In February and March 2022, Dr. Vael Gates conducted 97 interviews with AI researchers about their perceptions of AI and the future of the field, with a focus on risks from advanced AI systems. 92 interviewees were randomly selected from NeurIPS or ICML 2021 submissions and 5 were outside recommendations. These interviews were transcribed and analyzed.
AnalysisTalk Text version
Preliminary results presented at Stanford.
Quantitative analysis of the common themes in the transcripts.
83 researchers agreed to share anonymized transcripts.
Interviewee quotes were assigned tags; here are some sample pairs.
Explore the questions in the interviews, with discussion on potential risks from advanced AI, common responses from AI researchers, and potential counterarguments.
- Most participants (75%), at some point in the conversation, said that they thought humanity would achieve advanced AI (imprecisely labeled "AGI" for the rest of this summary) eventually, but their timelines to AGI varied (source). Within this group:
- 32% thought it would happen in 0-50 years
- 40% thought 50-200 years
- 18% thought 200+ years
- and 28% were quite uncertain, reporting a very wide range.
(These sum to more than 100% because several people endorsed multiple timelines over the course of the conversation.)
Among participants who thought humanity would never develop AGI (22%), the most commonly cited reason was that they couldn't see AGI happening based on current progress in AI. (Source)
- Participants were pretty split on whether they thought the alignment problem argument was valid. Some common reasons for disagreement were (source):
- A set of responses that included the idea that AI alignment problems would be solved over the normal course of AI development (caveat: this was a very heterogeneous tag).
- Pointing out that humans have alignment problems too (so the potential risk of the AI alignment problem is capped in some sense by how bad alignment problems are for humans).
- AI systems will be tested (and humans will catch issues and implement safeguards before systems are rolled out in the real world).
- The objective function will not be designed in a way that causes the alignment problem / dangerous consequences of the alignment problem to arise.
- Perfect alignment is not needed.
Participants were also pretty split on whether they thought the instrumental incentives argument was valid.
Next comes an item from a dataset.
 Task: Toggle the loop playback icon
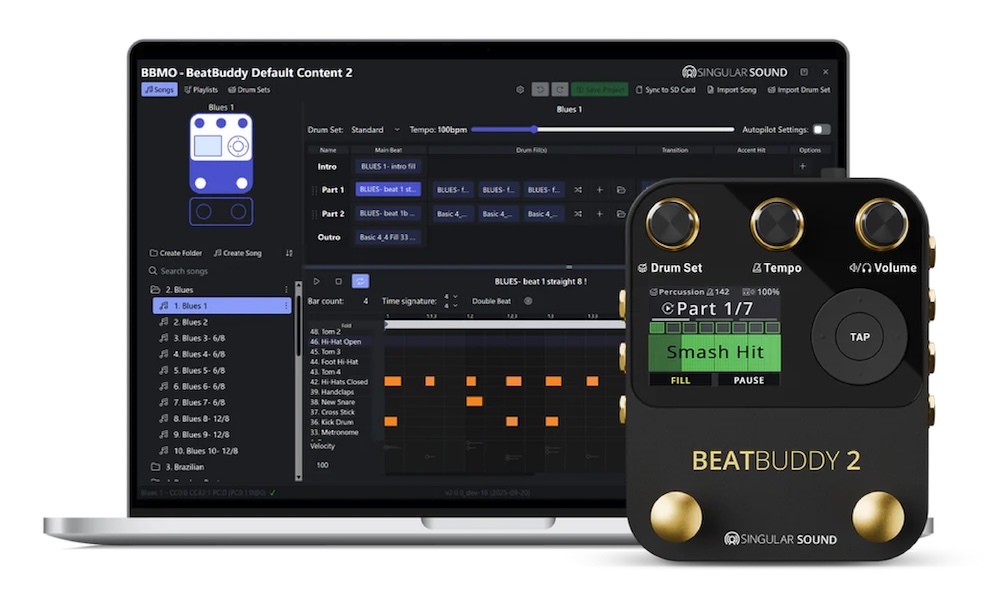pos(360,282)
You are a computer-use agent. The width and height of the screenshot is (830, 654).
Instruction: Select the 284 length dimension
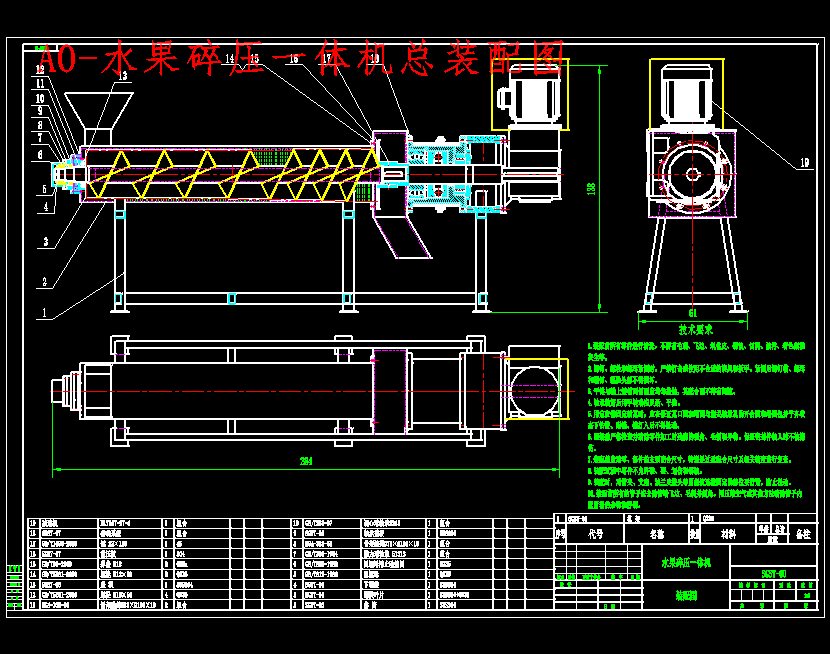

The most common reasons for disagreement were that 1) the loss function of an AGI would not be designed such that instrumental incentives arise / pose a problem and 2) there would be oversight (by humans or other AI) to prevent this from happening. (Source)
Some participants brought up that they were more concerned about misuse of AI than AGI misalignment (n = 17), or that potential risk from AGI was less dangerous than other large-scale risks humanity faces (n = 11). (Source)
Of the 55 participants who were asked / had a response to this question, some (n = 13) were potentially interested in working on AI alignment research. (Caveat for bias: the interviewer was less likely to ask this question if the participant believed AGI would never happen and/or the alignment/instrumental arguments were invalid, so as to reduce participant frustration. This question also tended to be asked in later interviews rather than earlier interviews.) Of those participants potentially interested in working on AI alignment research, almost all reported that they would need to learn more about the problem and/or would need to have a more specific research question to work on or incentives to do so. Those who were not interested reported feeling like it was not their problem to address (they had other research priorities, interests, skills, and positions), that they would need examples of risks from alignment problems and/or instrumental incentives within current systems to be interested in this work, or that they felt like they were not at the forefront of such research so would not be a good fit. (Source)
When participants were followed-up with ~5-6 months after the interview, 51% reported the interview had a lasting effect on their beliefs (source), and 15% reported the interview caused them to take new action(s) at work (source).
Thinking the alignment problem argument was valid, or the instrumental incentives argument was valid, both tended to correlate with thinking AGI would happen at some point. The effect wasn't symmetric: if participants thought these arguments were valid, they were quite likely to believe AGI would happen; if participants thought AGI would happen, it was still more likely that they thought these arguments were valid but the effect was less strong. (Source)